In attempt to help Bodi, Sarah took him to the emergency room at Marin General Hospital seeking temporary, acute mental health treatment. Because of Bodi’s developmental disability, MGH turned him away, stating their inpatient mental health treatment facilities were not equipped to help a disabled person such as Bodi! Go to GGRC, they said.
Sarah returned home with Bodi and called GGRC. We can offer a group home placement, they said, but it will take weeks to months to find something and they do not address mental health. This is the responsibility of county mental health. More episodes of extreme behavior followed, including a suicide attempt, shattering Sarah’s car windshield and running up the street naked. Sarah tried four more times to take Bodi to various hospitals (UCSF, MGH & Sierra Nevada Memorial) and obtain entrance for him to a mental health placement. Each time she was told his disability could not be accommodated and sent to the regional center for help, where she was sent back to county mental health.
At one point, on a temporary admission to the mental health unit at Marin General Hospital, and being told once again that the inpatient mental health facilities could not accommodate Bodi, Sarah was advised by an adult protective services worker to “abandon” him at the hospital. If she did this, the APS worker advised, the medical system would have to find a placement for Bodi. Desperate for the medical system to help, Sarah followed the advice of the social worker.
At this point, GGRC filed a 6500 petition in San Mateo County Court, declaring Bodi as a danger to himself or others. GGRC’s justification for the 6500 was that Bodi had had numerous 5150 hospital admissions. It is important to note, that if any one of those hospitals had agreed to treat Bodi in an inpatient mental health treatment facility, that would have likely been the last hospital admission.

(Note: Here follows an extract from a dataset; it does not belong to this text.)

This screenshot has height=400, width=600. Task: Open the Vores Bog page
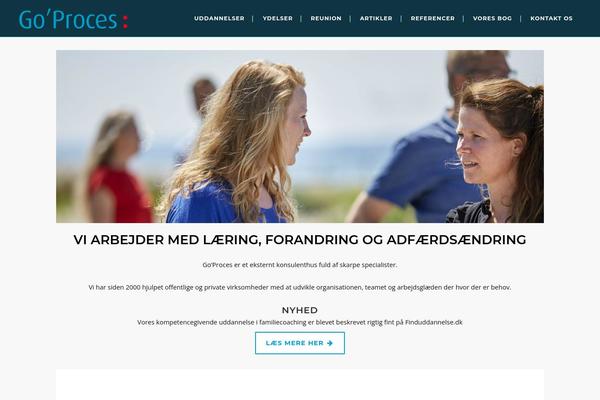coord(492,18)
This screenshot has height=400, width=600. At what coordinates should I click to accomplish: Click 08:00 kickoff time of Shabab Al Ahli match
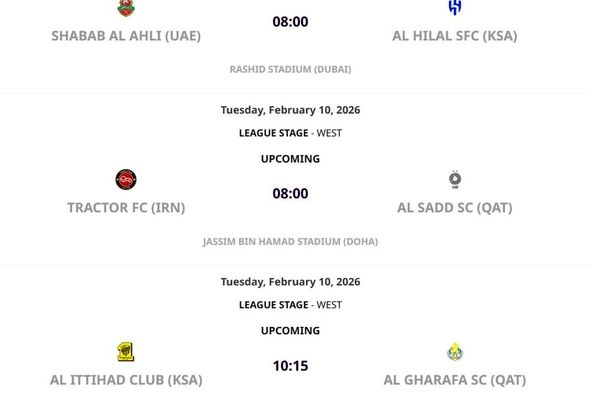pyautogui.click(x=290, y=21)
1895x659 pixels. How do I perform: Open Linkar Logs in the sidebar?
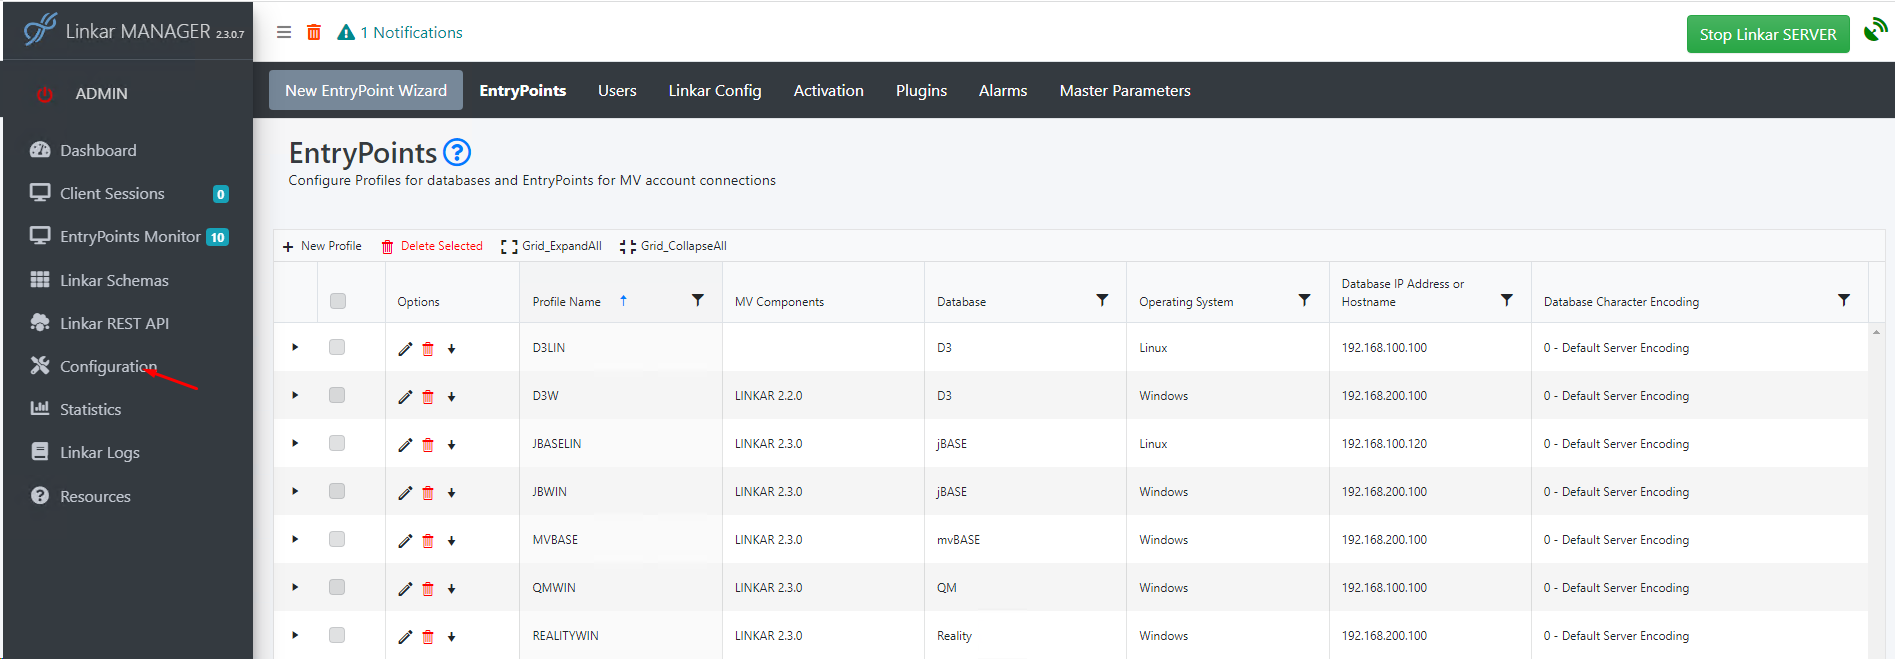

After being committed to the Department of Developmental Services temporarily on May 19, 2014, (permanently on June 23, 2014) Bodi remained housed at UCSF for more than six weeks, even though there was nothing medically wrong with him, while GGRC looked for placement. At approximately $6,000 a night, this cost the state taxpayers approximately $270,000 for SIX WEEKS OF HOUSING. GGRC eventually placed Bodi in a not appropriate group home where he languished all day with no educational or day program. Because of the state’s failure to provide him necessary services, Bodi became violent and suicidal again and returned for another six week stay at Mills Peninsula Hospital, to the tune of another $270,000. Eventually Bodi was placed at a pilot program at Sonoma Developmental Center that has a maximum stay of 1 year.
What you need to know, Mr/Ms. Legislator, is that your failure to act has already cost the state some $650,000 for one client in one year. Guaranteed he will be checking back into Motel UCSF if he is not offered an appropriate placement after his term at Sonoma Developmental is up. And he’s not the only one. Act now or pay a hundred times over in Medi-Cal costs.
The author is a special needs parent and advocate residing in the Bay Area.